PaddlePaddle · zhwesky2010 · Nov 19, 2021 · Nov 12, 2021 · Nov 17, 2021 · Nov 19, 2021
diff --git a/python/paddle/fluid/initializer.py b/python/paddle/fluid/initializer.py
@@ -14,6 +14,7 @@
 
 from __future__ import print_function
 
+import math
 from . import framework
 from . import core
 from .framework import in_dygraph_mode, default_main_program
@@ -1033,6 +1034,52 @@ def _global_bias_initializer():
     return _global_bias_initializer_
 
 
+def calculate_gain(nonlinearity, param=None):
+    """
+    Get the recommended gain value of some nonlinearity function.
+
+    Args:
+        nonlinearity(str): nonlinearity function.

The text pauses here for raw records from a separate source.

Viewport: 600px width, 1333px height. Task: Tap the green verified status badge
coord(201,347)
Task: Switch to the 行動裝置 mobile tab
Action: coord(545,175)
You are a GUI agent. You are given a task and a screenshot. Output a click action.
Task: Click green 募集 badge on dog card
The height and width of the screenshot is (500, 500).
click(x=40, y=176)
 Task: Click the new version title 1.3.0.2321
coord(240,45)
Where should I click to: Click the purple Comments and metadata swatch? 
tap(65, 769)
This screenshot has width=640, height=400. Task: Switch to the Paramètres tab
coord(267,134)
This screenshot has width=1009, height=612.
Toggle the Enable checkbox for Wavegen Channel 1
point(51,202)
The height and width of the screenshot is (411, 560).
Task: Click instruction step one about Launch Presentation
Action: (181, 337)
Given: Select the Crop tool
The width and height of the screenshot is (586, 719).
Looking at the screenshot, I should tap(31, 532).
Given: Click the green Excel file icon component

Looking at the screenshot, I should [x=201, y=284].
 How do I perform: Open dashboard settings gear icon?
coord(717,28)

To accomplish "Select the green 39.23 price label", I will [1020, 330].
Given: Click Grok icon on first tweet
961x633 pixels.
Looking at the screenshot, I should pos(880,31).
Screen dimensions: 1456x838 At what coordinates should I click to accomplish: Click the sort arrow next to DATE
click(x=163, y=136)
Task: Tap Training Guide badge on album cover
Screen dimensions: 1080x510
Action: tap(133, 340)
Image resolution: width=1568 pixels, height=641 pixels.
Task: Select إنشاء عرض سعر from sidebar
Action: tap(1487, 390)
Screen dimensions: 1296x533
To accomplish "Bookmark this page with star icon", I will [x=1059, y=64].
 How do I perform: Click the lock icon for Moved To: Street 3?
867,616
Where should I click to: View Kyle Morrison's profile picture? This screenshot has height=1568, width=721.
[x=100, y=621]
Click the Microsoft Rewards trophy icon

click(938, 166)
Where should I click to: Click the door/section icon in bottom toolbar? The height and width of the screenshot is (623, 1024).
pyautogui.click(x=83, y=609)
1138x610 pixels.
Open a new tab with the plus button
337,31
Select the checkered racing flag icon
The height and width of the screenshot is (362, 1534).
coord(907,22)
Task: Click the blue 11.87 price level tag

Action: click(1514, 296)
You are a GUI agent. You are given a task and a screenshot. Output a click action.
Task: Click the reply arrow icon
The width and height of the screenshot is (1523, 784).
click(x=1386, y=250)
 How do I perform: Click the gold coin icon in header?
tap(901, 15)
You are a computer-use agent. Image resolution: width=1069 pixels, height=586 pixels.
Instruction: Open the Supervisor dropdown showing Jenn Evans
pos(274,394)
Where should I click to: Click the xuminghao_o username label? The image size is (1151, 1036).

+        param(bool|int|float, optional): optional parameter for somme nonlinearity function. Now, it only applies to 'leaky_relu'. Default: None,  
+        it will be calculated as 0.01 in the formula.
+
+    Returns:
+        The recommended gain value for nonlinearity function.
+
+    Examples:
+        .. code-block:: python
+
+            import paddle
+            gain = paddle.nn.initializer.calculate_gain('tanh') # 5.0 / 3
+            gain = paddle.nn.initializer.calculate_gain('leaky_relu', param=1.0) # 1.0 = math.sqrt(2.0 / (1+param^2))
+
+    """
+    if param is None:
+        param = 0.01
+    else:
+        assert isinstance(param, (bool, int, float))
+        param = float(param)
+    recommended_gain = {
+        'sigmoid': 1,
+        'linear': 1,
+        'conv1d': 1,
+        'conv2d': 1,
+        'conv3d': 1,
+        'conv_transpose1d': 1,
+        'conv_transpose2d': 1,
+        'conv_transpose3d': 1,
+        'tanh': 5.0 / 3,
+        'relu': math.sqrt(2.0),
+        'leaky_relu': math.sqrt(2.0 / (1 + param**2)),
+        'selu': 3.0 / 4
+    }
+    if nonlinearity in recommended_gain.keys():
+        return recommended_gain[nonlinearity]
+    else:
+        raise ValueError("nonlinearity function {} is not suppported now.".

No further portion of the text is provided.